Cada lado culpa o outro pelos problemas dos alcoólatras, assaltos, homicídios que fazem parte de Whiteclay. "Muitas vezes, há um problema que começa a ferver em Dacota do Sul e termina em Whiteclay”, disse o xerife Terry Robbins do Condado de Sheridan. Sobre a possibilidade de aumentar o número de patrulhas, ele disse “com a economia do jeito que está, não acho que faremos mais do que estamos tentando fazer agora”. Os policiais patrulham a cidade de duas a três vezes por dia.
O Arrowhead Inn, uma das quatro lojas de cerveja de Whiteclay, tem um cartaz dizendo: “Compense seu cheque do imposto de renda aqui”. A loja cobra 3% de comissão. Pine Ridge não tem bancos, então as lojas de bebida cumprem esse propósito.
A loja vende um pacote de 30 latas de Budweiser por US$ 27,25 --mais caro do que em Nova York, e quase o dobro de outras partes do país. Mas a cerveja de escolha em Whiteclay é a Hurricane High Gravity Lager, um malte produzido pela Anheuser-Busch. Uma lata de 500 ml custa US$ 1,50 no Arrowhead Inn. Seu conteúdo de álcool é de 8,1%; a cerveja comum tem um conteúdo alcoólico de 5%.
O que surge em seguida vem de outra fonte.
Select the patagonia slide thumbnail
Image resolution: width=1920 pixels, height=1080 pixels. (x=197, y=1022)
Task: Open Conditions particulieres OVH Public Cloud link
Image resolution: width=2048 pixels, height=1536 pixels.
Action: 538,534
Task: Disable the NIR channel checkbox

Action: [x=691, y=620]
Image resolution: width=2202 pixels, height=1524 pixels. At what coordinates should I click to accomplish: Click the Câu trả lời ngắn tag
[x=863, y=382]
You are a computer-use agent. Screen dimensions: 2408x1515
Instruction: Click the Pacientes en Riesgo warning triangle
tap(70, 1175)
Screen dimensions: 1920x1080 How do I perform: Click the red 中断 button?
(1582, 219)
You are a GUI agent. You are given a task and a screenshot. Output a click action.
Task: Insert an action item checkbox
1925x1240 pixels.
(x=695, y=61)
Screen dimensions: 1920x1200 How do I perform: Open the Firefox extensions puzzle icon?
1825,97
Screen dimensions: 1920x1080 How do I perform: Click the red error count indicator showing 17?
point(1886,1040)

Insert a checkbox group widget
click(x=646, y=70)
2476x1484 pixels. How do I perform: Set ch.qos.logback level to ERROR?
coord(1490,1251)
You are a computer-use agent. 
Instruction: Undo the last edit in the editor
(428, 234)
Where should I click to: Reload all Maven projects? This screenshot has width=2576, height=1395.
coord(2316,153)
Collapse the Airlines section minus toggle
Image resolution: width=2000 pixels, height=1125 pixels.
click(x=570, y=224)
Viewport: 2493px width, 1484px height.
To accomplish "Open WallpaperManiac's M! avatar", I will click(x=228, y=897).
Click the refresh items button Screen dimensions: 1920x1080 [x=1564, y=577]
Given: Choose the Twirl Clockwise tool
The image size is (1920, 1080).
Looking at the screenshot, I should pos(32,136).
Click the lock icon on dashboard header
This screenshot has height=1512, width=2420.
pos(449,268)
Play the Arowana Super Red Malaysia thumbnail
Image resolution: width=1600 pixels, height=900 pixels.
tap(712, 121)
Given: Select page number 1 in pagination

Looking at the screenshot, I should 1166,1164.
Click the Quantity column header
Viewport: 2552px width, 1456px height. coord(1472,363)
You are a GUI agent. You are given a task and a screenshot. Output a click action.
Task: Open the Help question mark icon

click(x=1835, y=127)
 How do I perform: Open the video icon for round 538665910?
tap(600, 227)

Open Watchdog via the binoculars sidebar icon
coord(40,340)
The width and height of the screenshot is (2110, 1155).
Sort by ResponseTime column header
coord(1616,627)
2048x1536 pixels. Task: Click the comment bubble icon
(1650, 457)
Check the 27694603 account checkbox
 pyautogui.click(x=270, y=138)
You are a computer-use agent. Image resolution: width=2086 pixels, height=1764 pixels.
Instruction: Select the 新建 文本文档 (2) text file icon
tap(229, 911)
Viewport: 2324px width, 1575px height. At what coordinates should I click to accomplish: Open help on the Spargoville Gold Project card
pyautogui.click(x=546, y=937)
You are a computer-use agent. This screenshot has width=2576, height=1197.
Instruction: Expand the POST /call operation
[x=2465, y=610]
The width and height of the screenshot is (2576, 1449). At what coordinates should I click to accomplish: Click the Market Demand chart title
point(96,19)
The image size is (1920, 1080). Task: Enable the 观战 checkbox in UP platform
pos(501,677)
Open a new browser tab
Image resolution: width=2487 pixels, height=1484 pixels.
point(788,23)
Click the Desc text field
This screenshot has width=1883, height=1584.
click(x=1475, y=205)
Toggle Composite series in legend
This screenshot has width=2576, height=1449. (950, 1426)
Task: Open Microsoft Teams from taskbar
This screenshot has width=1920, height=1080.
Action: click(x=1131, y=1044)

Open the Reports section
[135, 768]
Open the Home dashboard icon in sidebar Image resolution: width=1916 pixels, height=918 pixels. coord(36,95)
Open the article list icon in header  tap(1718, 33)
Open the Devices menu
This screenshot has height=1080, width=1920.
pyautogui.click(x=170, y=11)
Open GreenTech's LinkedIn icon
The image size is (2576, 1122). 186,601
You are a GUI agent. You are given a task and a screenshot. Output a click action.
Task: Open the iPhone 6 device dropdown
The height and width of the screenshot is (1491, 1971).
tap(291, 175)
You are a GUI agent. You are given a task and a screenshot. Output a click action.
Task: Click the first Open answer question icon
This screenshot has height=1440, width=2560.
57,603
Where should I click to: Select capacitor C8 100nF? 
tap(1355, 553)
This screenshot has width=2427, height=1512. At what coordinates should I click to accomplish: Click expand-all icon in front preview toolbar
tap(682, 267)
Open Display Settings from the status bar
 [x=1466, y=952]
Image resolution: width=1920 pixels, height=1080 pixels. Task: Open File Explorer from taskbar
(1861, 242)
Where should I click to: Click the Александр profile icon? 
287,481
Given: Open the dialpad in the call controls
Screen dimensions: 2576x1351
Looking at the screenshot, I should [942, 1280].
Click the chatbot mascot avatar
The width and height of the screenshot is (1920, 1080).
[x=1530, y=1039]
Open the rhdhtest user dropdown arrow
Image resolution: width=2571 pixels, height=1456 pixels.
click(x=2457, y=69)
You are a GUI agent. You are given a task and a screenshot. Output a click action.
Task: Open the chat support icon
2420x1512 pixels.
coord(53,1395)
James Whiteface, 43, recentemente foi solto da prisão tribal. Era seu aniversário e, para prová-lo, ele mostrou a data de nascimento em seu formulário de prisão. “Vim direto para cá quando saí”, disse ele, referindo-se a Whiteclay. “É aqui que todo mundo se encontra”. Whiteface, um homem magro, disse que bebia seis latas de 500ml de Hurricane em um dia.
Um oficial de patrulha do Estado de Nebraska passou de carro. Alguém gritou uma obscenidade. O policial freou bruscamente e gritou obscenidades de volta, ameaçando chamar o xerife para “limpar acidade”. Uma hora depois, o xerife não veio e a multidão de pessoas bebendo era ainda maior.